ASSIGNED TASK » Search the listing for the string "computer". Copy every line that has it.

LISTED RECORDS »

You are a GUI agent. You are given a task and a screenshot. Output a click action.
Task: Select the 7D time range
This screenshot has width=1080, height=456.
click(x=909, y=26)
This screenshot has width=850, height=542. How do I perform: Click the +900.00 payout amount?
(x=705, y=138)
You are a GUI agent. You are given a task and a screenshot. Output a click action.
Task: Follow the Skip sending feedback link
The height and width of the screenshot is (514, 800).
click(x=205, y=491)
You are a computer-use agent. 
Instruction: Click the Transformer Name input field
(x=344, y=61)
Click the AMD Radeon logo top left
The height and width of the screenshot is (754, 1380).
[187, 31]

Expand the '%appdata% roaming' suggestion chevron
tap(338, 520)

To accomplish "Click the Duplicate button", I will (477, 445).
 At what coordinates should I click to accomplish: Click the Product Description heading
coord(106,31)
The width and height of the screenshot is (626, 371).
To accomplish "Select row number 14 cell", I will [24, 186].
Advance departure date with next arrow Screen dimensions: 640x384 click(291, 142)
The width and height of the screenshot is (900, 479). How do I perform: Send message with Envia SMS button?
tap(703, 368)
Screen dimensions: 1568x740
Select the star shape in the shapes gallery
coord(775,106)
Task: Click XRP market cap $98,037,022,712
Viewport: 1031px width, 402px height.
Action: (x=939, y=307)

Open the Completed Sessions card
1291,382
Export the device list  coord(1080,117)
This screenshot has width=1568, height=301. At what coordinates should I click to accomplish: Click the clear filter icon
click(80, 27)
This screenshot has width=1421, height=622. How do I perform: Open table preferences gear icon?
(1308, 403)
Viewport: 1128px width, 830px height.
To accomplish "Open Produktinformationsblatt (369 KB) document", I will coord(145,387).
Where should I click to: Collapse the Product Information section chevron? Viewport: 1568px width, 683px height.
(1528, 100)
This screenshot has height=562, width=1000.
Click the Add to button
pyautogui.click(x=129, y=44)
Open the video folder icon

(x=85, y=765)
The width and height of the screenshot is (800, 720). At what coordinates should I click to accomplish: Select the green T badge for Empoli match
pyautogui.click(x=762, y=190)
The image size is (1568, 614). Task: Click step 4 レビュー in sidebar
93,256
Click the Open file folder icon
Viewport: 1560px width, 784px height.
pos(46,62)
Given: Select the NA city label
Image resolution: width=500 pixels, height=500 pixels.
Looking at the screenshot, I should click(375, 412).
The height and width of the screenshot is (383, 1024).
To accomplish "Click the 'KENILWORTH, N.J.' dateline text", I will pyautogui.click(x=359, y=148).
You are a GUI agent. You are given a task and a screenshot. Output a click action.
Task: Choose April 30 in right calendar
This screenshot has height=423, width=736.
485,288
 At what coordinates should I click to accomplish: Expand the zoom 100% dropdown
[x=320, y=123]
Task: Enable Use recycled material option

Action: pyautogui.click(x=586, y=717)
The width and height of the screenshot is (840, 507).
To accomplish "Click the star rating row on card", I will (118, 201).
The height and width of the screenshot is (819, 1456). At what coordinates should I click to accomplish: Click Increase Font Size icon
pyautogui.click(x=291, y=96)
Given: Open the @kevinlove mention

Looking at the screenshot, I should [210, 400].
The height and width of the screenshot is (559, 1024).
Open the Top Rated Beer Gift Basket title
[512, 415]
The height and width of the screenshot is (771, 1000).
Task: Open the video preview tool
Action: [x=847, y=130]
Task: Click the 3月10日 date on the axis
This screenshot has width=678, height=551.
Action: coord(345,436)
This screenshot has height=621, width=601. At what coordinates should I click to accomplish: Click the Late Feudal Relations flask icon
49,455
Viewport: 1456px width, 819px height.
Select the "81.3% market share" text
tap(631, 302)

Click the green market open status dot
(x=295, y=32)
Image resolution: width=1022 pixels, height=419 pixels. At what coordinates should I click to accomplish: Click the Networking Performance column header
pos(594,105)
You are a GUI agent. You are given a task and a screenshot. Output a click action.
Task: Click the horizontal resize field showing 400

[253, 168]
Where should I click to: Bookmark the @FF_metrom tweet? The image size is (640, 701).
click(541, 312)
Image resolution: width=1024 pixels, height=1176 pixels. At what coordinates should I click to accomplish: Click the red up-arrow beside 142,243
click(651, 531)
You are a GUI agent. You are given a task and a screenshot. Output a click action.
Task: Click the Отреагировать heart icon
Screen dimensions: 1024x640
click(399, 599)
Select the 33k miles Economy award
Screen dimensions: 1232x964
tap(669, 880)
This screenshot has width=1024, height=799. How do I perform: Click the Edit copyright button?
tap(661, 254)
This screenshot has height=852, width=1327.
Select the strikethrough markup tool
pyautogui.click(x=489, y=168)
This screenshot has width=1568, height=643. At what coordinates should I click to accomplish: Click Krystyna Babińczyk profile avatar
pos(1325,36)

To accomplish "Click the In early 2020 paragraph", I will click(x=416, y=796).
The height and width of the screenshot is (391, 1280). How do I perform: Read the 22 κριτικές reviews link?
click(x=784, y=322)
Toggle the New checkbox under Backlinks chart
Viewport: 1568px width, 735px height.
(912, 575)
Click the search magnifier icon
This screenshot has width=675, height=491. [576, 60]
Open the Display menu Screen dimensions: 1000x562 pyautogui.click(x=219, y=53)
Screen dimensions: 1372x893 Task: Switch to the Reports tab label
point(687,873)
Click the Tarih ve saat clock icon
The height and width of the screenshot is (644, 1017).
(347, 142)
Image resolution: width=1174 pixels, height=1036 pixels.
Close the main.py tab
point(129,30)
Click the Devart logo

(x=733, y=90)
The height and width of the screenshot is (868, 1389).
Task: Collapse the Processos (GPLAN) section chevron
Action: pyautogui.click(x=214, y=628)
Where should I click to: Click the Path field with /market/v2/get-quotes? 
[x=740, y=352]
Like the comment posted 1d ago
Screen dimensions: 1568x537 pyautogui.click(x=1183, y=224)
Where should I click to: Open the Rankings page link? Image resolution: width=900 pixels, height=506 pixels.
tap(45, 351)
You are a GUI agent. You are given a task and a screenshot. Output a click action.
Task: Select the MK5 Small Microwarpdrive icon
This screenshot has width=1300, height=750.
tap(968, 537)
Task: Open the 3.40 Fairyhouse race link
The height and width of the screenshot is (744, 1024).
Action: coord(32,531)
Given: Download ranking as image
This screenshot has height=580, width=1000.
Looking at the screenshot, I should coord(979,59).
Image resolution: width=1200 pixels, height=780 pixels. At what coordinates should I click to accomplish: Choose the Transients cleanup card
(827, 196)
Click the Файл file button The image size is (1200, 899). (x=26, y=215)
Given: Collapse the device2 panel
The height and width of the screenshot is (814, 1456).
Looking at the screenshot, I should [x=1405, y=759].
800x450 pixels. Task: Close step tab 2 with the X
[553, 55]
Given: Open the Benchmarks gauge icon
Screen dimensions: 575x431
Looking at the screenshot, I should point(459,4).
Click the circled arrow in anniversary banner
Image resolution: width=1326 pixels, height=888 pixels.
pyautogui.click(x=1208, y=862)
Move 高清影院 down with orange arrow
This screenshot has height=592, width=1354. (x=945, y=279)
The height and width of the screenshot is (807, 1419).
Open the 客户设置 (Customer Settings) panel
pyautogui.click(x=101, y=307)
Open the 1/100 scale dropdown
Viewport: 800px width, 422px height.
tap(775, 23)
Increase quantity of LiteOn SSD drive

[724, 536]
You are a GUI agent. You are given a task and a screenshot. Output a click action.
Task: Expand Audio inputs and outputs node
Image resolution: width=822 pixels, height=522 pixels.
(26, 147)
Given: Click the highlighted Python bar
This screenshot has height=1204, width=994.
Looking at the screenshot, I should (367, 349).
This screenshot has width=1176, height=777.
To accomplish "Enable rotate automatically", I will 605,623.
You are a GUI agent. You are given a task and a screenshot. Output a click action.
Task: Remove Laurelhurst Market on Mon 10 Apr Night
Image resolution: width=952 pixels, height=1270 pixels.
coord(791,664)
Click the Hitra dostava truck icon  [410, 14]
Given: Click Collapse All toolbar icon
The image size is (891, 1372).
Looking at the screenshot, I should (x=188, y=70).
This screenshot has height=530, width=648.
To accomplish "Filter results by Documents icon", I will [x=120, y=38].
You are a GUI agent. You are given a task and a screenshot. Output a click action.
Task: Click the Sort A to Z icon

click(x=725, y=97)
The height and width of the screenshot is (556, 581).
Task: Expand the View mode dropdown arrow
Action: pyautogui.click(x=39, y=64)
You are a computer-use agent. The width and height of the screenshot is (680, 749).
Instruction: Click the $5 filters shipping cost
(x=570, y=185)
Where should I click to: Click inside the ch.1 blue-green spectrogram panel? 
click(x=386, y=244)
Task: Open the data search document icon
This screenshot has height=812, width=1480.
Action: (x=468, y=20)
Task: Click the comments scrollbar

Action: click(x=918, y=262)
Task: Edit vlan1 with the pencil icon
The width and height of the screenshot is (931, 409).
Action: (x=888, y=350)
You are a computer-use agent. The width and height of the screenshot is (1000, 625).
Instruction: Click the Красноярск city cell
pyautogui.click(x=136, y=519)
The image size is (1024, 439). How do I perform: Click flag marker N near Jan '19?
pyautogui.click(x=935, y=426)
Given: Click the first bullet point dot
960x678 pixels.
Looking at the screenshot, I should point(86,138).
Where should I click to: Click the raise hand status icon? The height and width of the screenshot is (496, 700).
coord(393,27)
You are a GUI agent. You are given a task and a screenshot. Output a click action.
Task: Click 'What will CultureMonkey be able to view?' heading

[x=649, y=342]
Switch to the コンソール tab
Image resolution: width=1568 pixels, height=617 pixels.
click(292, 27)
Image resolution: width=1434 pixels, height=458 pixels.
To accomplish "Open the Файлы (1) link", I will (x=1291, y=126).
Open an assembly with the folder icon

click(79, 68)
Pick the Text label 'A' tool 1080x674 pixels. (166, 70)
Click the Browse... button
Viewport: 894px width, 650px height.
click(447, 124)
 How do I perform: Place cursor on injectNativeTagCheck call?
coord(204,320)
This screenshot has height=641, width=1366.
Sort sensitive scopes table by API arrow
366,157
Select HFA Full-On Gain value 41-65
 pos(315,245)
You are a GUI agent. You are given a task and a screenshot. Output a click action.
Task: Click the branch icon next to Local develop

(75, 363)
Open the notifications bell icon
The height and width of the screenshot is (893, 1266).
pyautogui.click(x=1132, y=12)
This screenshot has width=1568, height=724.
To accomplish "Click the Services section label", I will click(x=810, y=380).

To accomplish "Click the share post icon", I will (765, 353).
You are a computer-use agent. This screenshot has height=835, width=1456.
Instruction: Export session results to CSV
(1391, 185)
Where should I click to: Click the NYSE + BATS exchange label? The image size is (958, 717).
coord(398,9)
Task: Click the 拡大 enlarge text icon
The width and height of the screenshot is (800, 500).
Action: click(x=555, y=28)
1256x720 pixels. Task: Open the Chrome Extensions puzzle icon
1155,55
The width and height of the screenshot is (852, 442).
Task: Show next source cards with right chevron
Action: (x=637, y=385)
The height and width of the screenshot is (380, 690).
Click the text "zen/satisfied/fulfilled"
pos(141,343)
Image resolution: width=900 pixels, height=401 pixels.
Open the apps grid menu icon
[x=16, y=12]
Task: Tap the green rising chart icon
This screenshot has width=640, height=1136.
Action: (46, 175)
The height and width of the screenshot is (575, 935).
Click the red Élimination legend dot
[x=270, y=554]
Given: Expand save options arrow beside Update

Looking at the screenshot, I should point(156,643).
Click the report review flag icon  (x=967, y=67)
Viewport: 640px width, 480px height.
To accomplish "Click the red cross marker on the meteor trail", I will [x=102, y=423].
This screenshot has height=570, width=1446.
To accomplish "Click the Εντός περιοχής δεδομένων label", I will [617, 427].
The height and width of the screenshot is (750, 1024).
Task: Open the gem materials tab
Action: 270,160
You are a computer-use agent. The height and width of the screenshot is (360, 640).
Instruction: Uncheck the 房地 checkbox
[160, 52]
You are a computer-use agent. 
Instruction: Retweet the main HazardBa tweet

RESULT OF THE EXERCISE »
You are a computer-use agent. 
You are a computer-use agent. The width and height of the screenshot is (680, 749).
You are a computer-use agent. The width and height of the screenshot is (1000, 625).
You are a computer-use agent. This screenshot has height=835, width=1456.
You are a computer-use agent. The height and width of the screenshot is (360, 640).
You are a computer-use agent. 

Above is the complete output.